- [DATA EXTRACTS]:

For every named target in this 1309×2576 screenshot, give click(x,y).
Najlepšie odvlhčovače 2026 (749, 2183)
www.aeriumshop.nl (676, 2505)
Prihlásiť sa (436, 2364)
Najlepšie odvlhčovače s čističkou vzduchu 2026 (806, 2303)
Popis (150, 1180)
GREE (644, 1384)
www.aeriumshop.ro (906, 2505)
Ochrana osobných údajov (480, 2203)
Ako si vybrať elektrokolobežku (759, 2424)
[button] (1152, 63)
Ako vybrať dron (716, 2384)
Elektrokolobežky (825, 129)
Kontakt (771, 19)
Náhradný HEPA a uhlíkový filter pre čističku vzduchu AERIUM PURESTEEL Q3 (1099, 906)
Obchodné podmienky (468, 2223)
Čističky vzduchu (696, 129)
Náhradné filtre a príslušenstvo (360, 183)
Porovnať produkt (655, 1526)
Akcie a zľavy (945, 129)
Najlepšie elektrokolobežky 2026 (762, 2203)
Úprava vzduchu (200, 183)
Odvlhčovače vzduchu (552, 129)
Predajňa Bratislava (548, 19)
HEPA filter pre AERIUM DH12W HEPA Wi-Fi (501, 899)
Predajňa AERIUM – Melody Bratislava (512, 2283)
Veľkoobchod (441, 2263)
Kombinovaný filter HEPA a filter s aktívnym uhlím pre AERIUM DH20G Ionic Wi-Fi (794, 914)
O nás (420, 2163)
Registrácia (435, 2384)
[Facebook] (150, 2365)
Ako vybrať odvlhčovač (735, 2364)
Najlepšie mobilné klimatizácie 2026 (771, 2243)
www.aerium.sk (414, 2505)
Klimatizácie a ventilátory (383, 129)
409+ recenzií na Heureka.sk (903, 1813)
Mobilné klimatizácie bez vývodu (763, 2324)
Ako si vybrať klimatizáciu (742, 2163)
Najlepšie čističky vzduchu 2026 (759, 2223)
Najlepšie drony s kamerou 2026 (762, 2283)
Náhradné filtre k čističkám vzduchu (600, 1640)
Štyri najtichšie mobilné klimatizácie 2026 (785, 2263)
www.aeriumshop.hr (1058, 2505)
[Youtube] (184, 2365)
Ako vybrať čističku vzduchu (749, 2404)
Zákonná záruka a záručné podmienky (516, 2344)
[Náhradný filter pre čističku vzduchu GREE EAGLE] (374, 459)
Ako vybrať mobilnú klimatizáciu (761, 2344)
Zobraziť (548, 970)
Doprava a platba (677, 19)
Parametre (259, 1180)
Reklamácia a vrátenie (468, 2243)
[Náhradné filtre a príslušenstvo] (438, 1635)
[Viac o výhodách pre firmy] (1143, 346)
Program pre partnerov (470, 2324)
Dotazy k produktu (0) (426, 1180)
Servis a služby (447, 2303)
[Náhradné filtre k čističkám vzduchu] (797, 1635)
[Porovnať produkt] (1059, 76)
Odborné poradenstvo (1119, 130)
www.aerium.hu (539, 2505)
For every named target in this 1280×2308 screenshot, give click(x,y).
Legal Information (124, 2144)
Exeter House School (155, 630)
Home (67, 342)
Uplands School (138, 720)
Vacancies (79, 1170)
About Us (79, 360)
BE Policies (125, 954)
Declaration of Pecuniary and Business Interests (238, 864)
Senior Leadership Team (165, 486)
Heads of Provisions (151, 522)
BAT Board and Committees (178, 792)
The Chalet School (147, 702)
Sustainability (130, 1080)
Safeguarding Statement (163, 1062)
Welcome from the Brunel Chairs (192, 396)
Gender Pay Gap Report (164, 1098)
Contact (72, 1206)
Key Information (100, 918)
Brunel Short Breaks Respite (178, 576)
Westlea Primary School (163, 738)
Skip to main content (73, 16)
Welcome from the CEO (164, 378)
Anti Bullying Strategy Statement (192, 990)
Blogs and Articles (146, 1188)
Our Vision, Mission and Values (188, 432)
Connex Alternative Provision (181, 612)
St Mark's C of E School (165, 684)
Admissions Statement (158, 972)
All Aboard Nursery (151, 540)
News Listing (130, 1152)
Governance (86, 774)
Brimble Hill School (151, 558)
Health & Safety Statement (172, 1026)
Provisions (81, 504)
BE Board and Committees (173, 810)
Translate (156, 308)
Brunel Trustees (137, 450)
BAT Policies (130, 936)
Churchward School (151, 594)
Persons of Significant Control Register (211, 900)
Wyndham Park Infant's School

- [ABOUT THIS TASK]:
The entries above hold the needed span. Transcribe exactly the lines from the one with "[Náhradné filtre k" to the one with "Brunel Short Breaks Respite (178, 576)", both included.

- [ANSWER TO THIS EXERCISE]:
[Náhradné filtre k čističkám vzduchu] (797, 1635)
[Porovnať produkt] (1059, 76)
Odborné poradenstvo (1119, 130)
www.aerium.hu (539, 2505)
For every named target in this 1280×2308 screenshot, give click(x,y).
Legal Information (124, 2144)
Exeter House School (155, 630)
Home (67, 342)
Uplands School (138, 720)
Vacancies (79, 1170)
About Us (79, 360)
BE Policies (125, 954)
Declaration of Pecuniary and Business Interests (238, 864)
Senior Leadership Team (165, 486)
Heads of Provisions (151, 522)
BAT Board and Committees (178, 792)
The Chalet School (147, 702)
Sustainability (130, 1080)
Safeguarding Statement (163, 1062)
Welcome from the Brunel Chairs (192, 396)
Gender Pay Gap Report (164, 1098)
Contact (72, 1206)
Key Information (100, 918)
Brunel Short Breaks Respite (178, 576)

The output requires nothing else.